According to the Swiss Institute NYC, their latest exhibition, FADE IN: INT. ART GALLERY - DAY, "features the work of 25 artists and considers a history of art as seen in classic movies, soap operas, science fiction, pornography and musicals," thus exploring the role that art plays in narrative film and television.
Inside their Downtown Manhattan gallery space, the works are installed as if on a soundstage. Mike Cooter takes a largely photographical route, playing with black-and-white silver gelatin prints centered around film noir imagery and the MacGuffins strategically placed within classic American films such as Hitchcock's Maltese Falcon; a ceramic sculpture from Cat People (1942) remade by Cooter for a previous work completes his mise en scene.

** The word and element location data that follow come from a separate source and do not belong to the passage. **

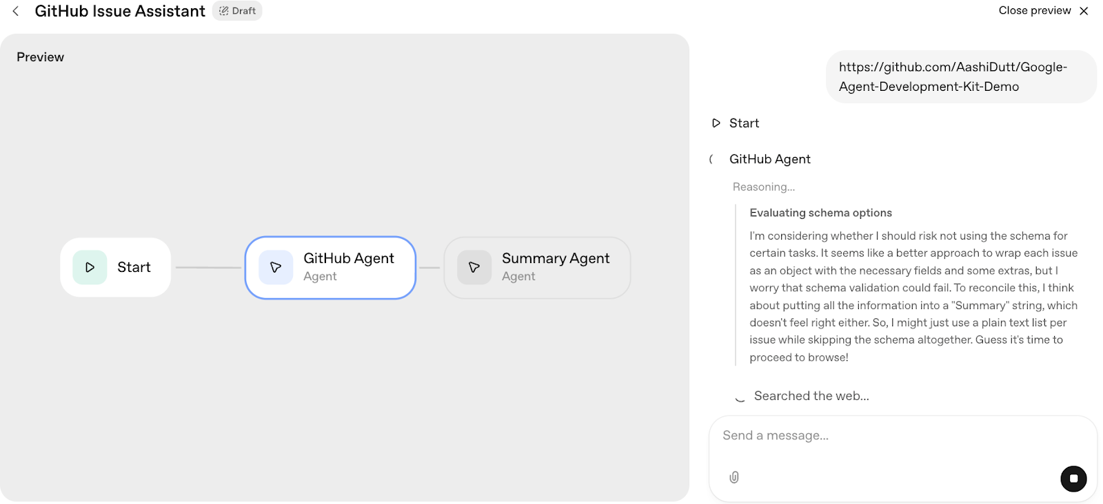1103x504 pixels.
Task: Click the cursor icon on the GitHub Agent node
Action: 275,267
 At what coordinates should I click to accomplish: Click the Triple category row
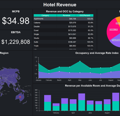point(64,46)
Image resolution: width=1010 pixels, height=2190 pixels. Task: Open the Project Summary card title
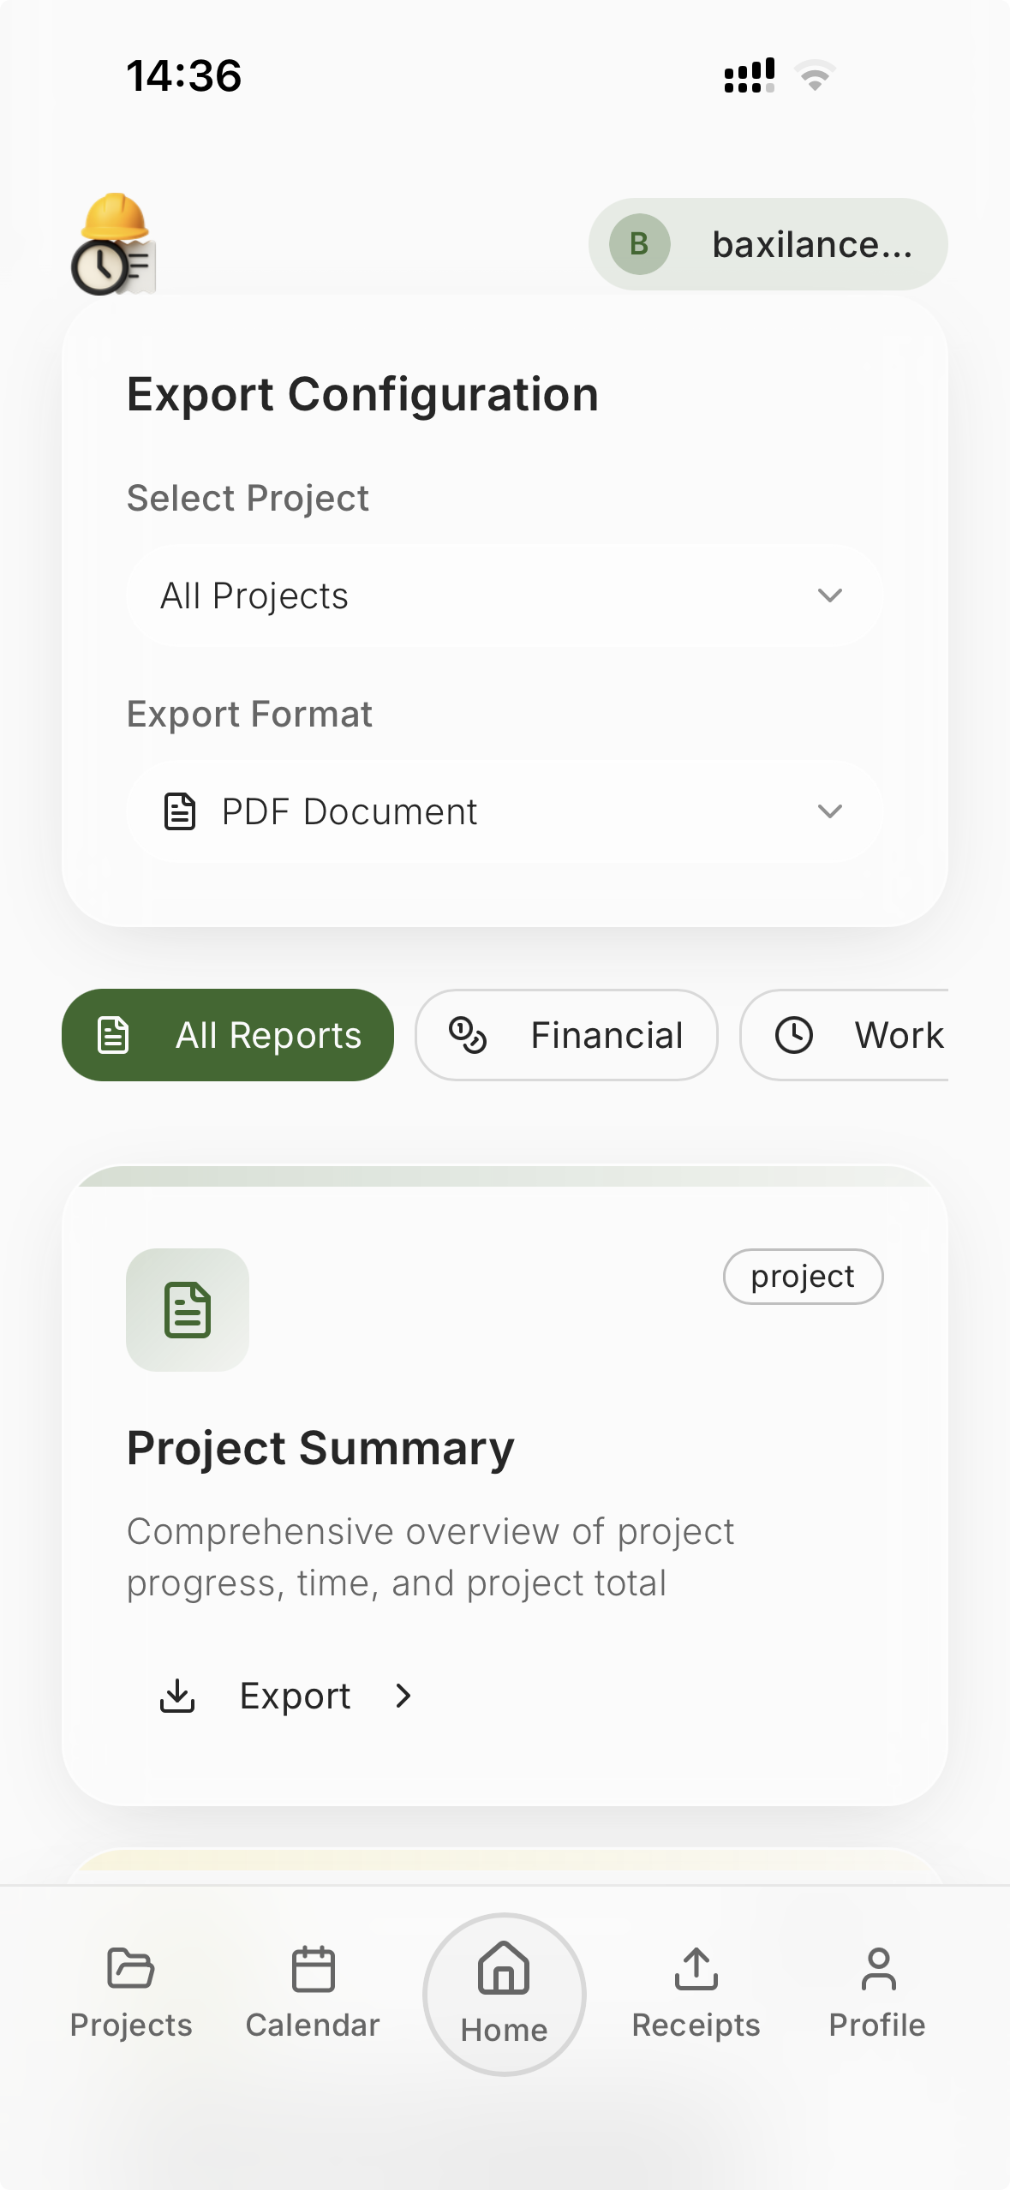(x=320, y=1448)
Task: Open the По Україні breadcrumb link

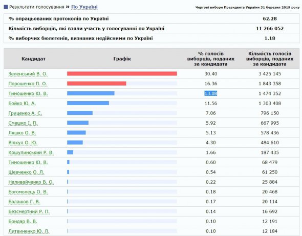Action: [x=84, y=7]
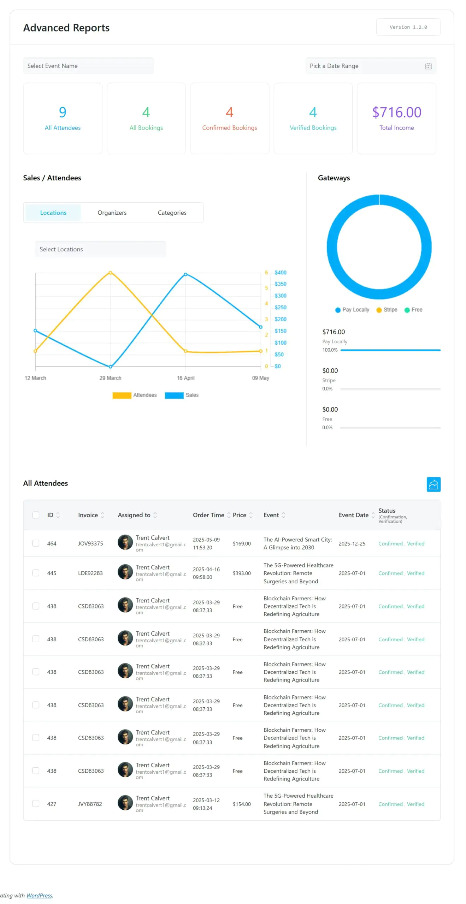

Otherwise, the seemingly discordant selection finds its harmony around the placement of Rodrigo Matheus' Scene Game (2016) installation. Set behind gauzy, variety-store curtains - the sort favoured by on-screen homemakers attempting to jazz up an otherwise pedestrian suburban space - Matheus' collection of everyday objects bring to mind the totems that often 'make a frame' in film.
Cindy Sherman, The Evil Twin 2016 (right).

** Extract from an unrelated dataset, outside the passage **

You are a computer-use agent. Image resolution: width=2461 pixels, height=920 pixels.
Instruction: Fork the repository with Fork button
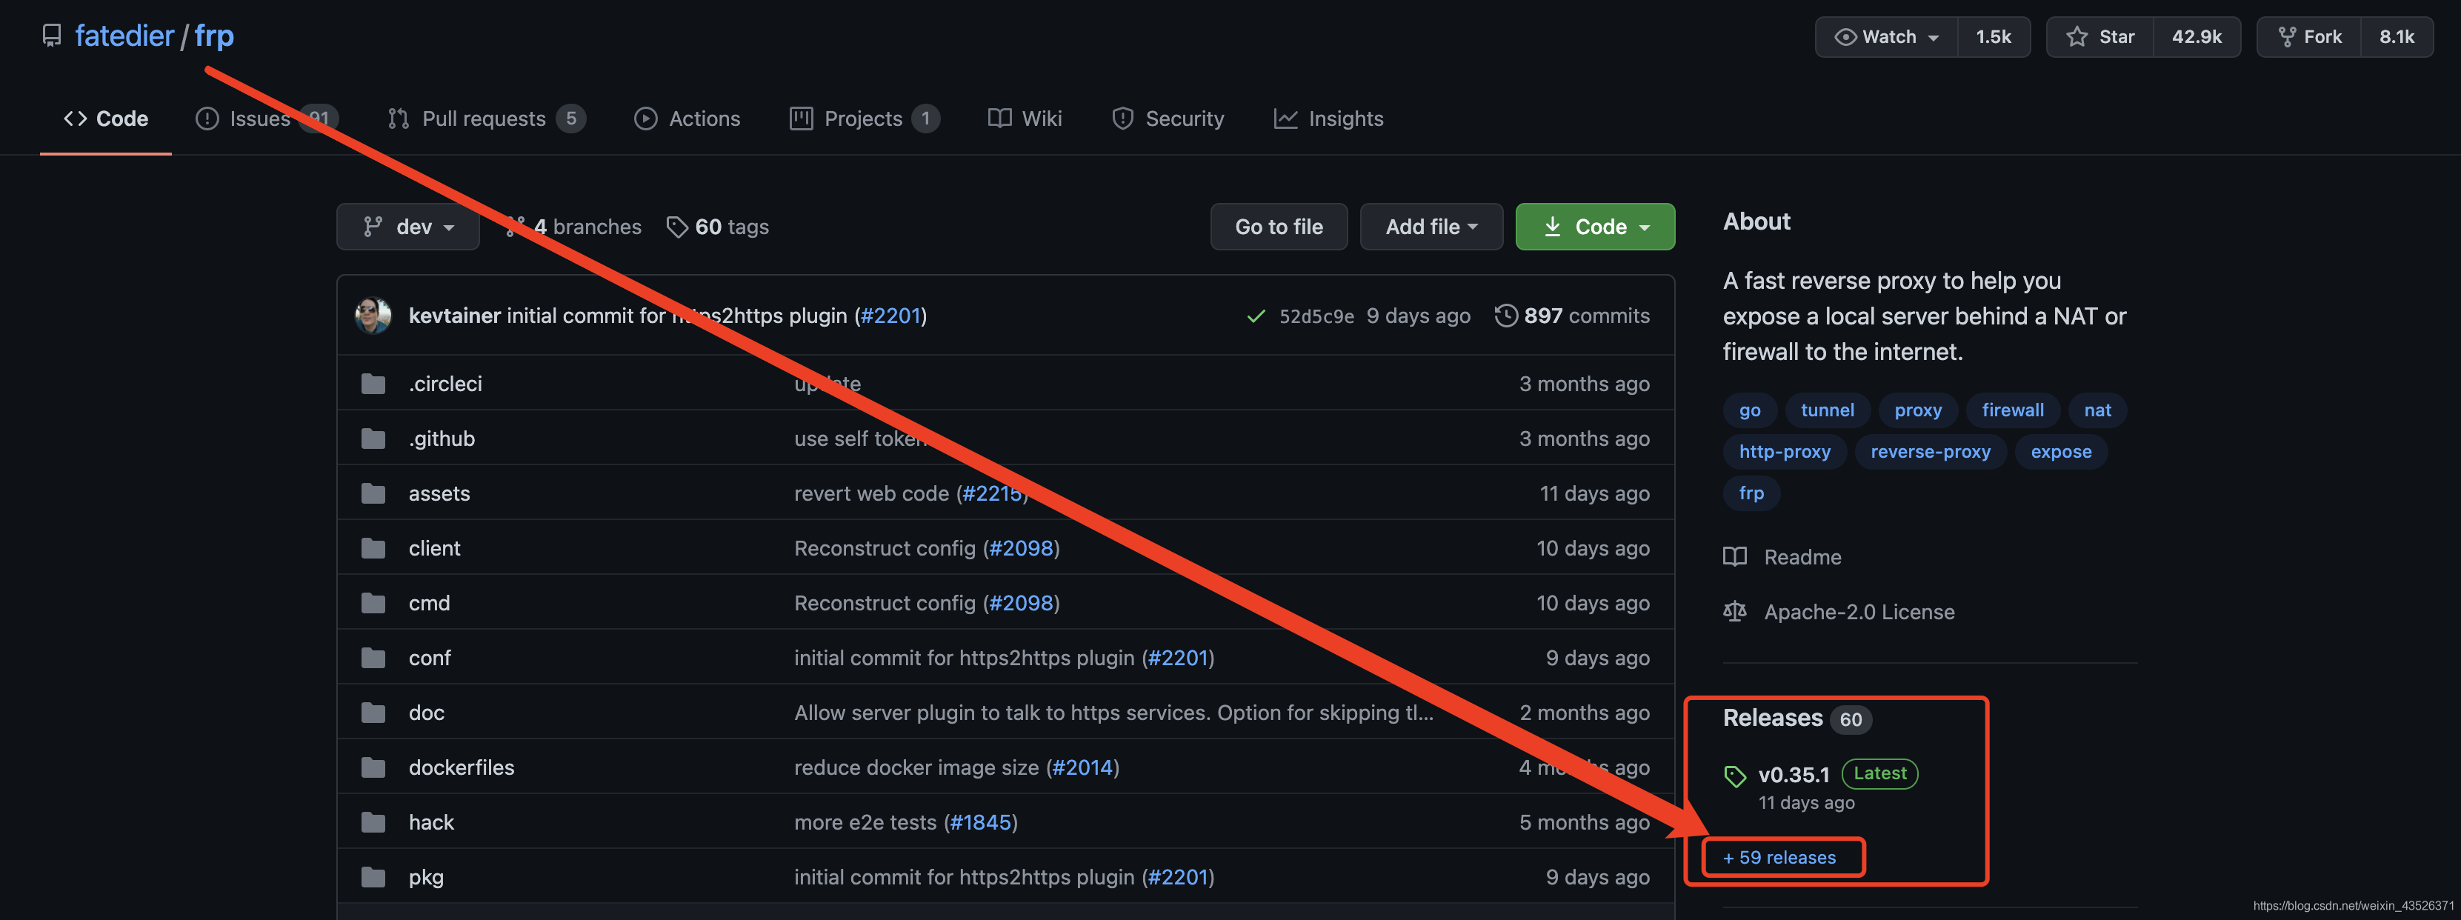[x=2308, y=36]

Indeed, whilst walking through the exhibit to snap these images, a slew of questions came to mind. How much of what one considers to be good art is informed by objects selected for appearance across media and entertainment, and thus validated as worthy of our consumption by its recorded and transmitted presence?
And by extension, do we then decide what is art, who an artist is, and what their output should look like, based in part or in whole on what we see?
Cindy Sherman's sourcing of a portrait of Hurd Hatfield, painted by Henrique Medina for a 1945 film adaptation of The Picture of Dorian Grey, rests alongside her veiled doppleganger covered in a thick, black cloth (above, inset); the Evil Twin commission represents the protagonist's hidden, wicked side and stands in line with Sherman's career-long examination of cinematic representation.
The inclusion of Medina's portrait against Sherman's draped piece also comments on the reinforcement of 'high art' through film, from the dress of the character to the bourgeoisie pose and taught smile and even the gilded frame, which has been seen a thousand times over for centuries within the Western world's fine art galleries. Perhaps to the masses - and even to those who should know better - art works are worthy of reverence and posterity when presented like Medina's? And a further thought: how does one guard against such impositions of taste?
FADE IN: INT. ART GALLERY - DAY is on show at the Swiss Institute through May 19th 2016.